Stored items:
↓

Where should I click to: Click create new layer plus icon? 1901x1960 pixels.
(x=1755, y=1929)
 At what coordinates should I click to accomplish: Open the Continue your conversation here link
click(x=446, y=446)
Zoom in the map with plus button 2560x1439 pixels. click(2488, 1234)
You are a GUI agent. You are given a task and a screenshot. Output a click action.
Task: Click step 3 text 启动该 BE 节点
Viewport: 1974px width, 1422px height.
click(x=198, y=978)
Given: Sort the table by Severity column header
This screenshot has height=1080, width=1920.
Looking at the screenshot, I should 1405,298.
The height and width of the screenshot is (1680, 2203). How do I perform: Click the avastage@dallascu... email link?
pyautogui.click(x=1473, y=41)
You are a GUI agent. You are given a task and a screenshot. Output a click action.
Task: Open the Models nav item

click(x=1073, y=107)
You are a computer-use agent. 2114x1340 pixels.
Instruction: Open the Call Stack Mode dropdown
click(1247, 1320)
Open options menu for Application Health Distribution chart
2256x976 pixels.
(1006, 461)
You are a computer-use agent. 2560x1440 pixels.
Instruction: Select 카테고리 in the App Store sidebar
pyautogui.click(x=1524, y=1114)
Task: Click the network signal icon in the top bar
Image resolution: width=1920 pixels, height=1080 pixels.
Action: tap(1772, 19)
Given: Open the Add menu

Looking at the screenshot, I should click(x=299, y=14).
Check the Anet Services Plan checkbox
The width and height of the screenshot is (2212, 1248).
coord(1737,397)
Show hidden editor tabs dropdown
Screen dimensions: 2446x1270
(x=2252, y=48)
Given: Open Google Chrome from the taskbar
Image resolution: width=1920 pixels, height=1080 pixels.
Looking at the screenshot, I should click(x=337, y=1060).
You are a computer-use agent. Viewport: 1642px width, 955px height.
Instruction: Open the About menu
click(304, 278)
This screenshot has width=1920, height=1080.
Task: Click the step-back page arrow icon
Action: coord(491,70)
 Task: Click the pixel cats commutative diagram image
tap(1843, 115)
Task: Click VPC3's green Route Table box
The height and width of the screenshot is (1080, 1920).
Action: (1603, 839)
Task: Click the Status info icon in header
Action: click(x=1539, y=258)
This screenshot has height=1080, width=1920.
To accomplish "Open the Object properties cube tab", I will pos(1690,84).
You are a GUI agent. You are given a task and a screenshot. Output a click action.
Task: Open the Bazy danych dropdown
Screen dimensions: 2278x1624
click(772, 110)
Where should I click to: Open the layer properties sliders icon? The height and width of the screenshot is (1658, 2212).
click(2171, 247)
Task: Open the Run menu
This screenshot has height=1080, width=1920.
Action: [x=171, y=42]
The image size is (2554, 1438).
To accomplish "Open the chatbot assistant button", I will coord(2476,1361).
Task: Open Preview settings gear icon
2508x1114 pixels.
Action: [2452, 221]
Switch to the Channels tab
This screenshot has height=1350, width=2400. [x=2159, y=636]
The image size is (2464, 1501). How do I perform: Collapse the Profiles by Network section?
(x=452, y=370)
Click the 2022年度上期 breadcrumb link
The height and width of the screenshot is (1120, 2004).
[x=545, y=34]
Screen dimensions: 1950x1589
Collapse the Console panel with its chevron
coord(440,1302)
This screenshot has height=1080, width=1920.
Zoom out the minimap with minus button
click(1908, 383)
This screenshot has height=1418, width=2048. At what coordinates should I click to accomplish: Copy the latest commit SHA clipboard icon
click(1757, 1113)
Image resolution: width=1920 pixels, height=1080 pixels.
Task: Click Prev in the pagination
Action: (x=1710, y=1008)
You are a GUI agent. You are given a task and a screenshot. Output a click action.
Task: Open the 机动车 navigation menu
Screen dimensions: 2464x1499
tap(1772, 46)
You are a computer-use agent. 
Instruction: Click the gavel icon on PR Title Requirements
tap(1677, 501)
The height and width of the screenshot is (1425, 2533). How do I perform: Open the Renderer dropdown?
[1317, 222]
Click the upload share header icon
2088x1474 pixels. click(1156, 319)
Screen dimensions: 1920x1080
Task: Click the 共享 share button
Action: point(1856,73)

↑

THE PROBLEM:
Having read the entries above, restate them all word for word.

COMPLETED TASK:
Where should I click to: Click create new layer plus icon? 1901x1960 pixels.
(x=1755, y=1929)
 At what coordinates should I click to accomplish: Open the Continue your conversation here link
click(x=446, y=446)
Zoom in the map with plus button 2560x1439 pixels. click(2488, 1234)
You are a GUI agent. You are given a task and a screenshot. Output a click action.
Task: Click step 3 text 启动该 BE 节点
Viewport: 1974px width, 1422px height.
click(x=198, y=978)
Given: Sort the table by Severity column header
This screenshot has height=1080, width=1920.
Looking at the screenshot, I should 1405,298.
The height and width of the screenshot is (1680, 2203). How do I perform: Click the avastage@dallascu... email link?
pyautogui.click(x=1473, y=41)
You are a GUI agent. You are given a task and a screenshot. Output a click action.
Task: Open the Models nav item

click(x=1073, y=107)
You are a computer-use agent. 2114x1340 pixels.
Instruction: Open the Call Stack Mode dropdown
click(1247, 1320)
Open options menu for Application Health Distribution chart
2256x976 pixels.
(1006, 461)
You are a computer-use agent. 2560x1440 pixels.
Instruction: Select 카테고리 in the App Store sidebar
pyautogui.click(x=1524, y=1114)
Task: Click the network signal icon in the top bar
Image resolution: width=1920 pixels, height=1080 pixels.
Action: tap(1772, 19)
Given: Open the Add menu

Looking at the screenshot, I should click(x=299, y=14).
Check the Anet Services Plan checkbox
The width and height of the screenshot is (2212, 1248).
coord(1737,397)
Show hidden editor tabs dropdown
Screen dimensions: 2446x1270
(x=2252, y=48)
Given: Open Google Chrome from the taskbar
Image resolution: width=1920 pixels, height=1080 pixels.
Looking at the screenshot, I should click(x=337, y=1060).
You are a computer-use agent. Viewport: 1642px width, 955px height.
Instruction: Open the About menu
click(304, 278)
This screenshot has width=1920, height=1080.
Task: Click the step-back page arrow icon
Action: coord(491,70)
 Task: Click the pixel cats commutative diagram image
tap(1843, 115)
Task: Click VPC3's green Route Table box
The height and width of the screenshot is (1080, 1920).
Action: (1603, 839)
Task: Click the Status info icon in header
Action: click(x=1539, y=258)
This screenshot has height=1080, width=1920.
To accomplish "Open the Object properties cube tab", I will pos(1690,84).
You are a GUI agent. You are given a task and a screenshot. Output a click action.
Task: Open the Bazy danych dropdown
Screen dimensions: 2278x1624
click(772, 110)
Where should I click to: Open the layer properties sliders icon? The height and width of the screenshot is (1658, 2212).
click(2171, 247)
Task: Open the Run menu
This screenshot has height=1080, width=1920.
Action: [x=171, y=42]
The image size is (2554, 1438).
To accomplish "Open the chatbot assistant button", I will coord(2476,1361).
Task: Open Preview settings gear icon
2508x1114 pixels.
Action: [2452, 221]
Switch to the Channels tab
This screenshot has height=1350, width=2400. [x=2159, y=636]
The image size is (2464, 1501). How do I perform: Collapse the Profiles by Network section?
(x=452, y=370)
Click the 2022年度上期 breadcrumb link
The height and width of the screenshot is (1120, 2004).
[x=545, y=34]
Screen dimensions: 1950x1589
Collapse the Console panel with its chevron
coord(440,1302)
This screenshot has height=1080, width=1920.
Zoom out the minimap with minus button
click(1908, 383)
This screenshot has height=1418, width=2048. At what coordinates should I click to accomplish: Copy the latest commit SHA clipboard icon
click(1757, 1113)
Image resolution: width=1920 pixels, height=1080 pixels.
Task: Click Prev in the pagination
Action: (x=1710, y=1008)
You are a GUI agent. You are given a task and a screenshot. Output a click action.
Task: Open the 机动车 navigation menu
Screen dimensions: 2464x1499
tap(1772, 46)
You are a computer-use agent. 
Instruction: Click the gavel icon on PR Title Requirements
tap(1677, 501)
The height and width of the screenshot is (1425, 2533). How do I perform: Open the Renderer dropdown?
[1317, 222]
Click the upload share header icon
2088x1474 pixels. click(1156, 319)
Screen dimensions: 1920x1080
Task: Click the 共享 share button
Action: point(1856,73)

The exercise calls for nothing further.